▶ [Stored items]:
● ● ●
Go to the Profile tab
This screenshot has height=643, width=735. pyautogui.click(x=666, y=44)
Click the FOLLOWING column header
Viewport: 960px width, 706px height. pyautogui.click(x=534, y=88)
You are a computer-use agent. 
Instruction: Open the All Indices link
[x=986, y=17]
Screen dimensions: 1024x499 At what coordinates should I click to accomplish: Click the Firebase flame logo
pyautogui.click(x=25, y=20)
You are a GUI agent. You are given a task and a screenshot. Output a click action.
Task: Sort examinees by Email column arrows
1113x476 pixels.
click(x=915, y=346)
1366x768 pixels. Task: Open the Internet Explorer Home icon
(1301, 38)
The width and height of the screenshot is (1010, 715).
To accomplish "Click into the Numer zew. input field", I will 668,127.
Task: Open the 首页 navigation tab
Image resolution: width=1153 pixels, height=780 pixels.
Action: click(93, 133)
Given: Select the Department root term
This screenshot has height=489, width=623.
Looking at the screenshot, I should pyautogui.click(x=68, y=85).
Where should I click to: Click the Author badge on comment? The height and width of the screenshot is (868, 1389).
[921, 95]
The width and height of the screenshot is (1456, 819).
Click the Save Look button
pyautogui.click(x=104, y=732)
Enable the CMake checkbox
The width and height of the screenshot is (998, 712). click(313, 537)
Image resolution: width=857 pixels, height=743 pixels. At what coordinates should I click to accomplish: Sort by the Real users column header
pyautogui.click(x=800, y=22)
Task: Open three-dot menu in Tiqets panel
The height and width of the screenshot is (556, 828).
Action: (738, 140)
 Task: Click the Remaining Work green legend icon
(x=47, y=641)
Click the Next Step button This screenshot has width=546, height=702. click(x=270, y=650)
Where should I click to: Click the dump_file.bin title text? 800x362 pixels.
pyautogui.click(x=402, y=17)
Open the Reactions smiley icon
● ● ●
▶ [TASK GOAL]: Start with the line above that contains "Task: Sort examinees by Email column arrows" and end with the line that contains "The width and height of the screenshot is (1456, 819).". Write out those lines exactly, and only those.

▶ [THE COMPLETED TASK]:
Task: Sort examinees by Email column arrows
1113x476 pixels.
click(x=915, y=346)
1366x768 pixels. Task: Open the Internet Explorer Home icon
(1301, 38)
The width and height of the screenshot is (1010, 715).
To accomplish "Click into the Numer zew. input field", I will 668,127.
Task: Open the 首页 navigation tab
Image resolution: width=1153 pixels, height=780 pixels.
Action: click(93, 133)
Given: Select the Department root term
This screenshot has height=489, width=623.
Looking at the screenshot, I should pyautogui.click(x=68, y=85).
Where should I click to: Click the Author badge on comment? The height and width of the screenshot is (868, 1389).
[921, 95]
The width and height of the screenshot is (1456, 819).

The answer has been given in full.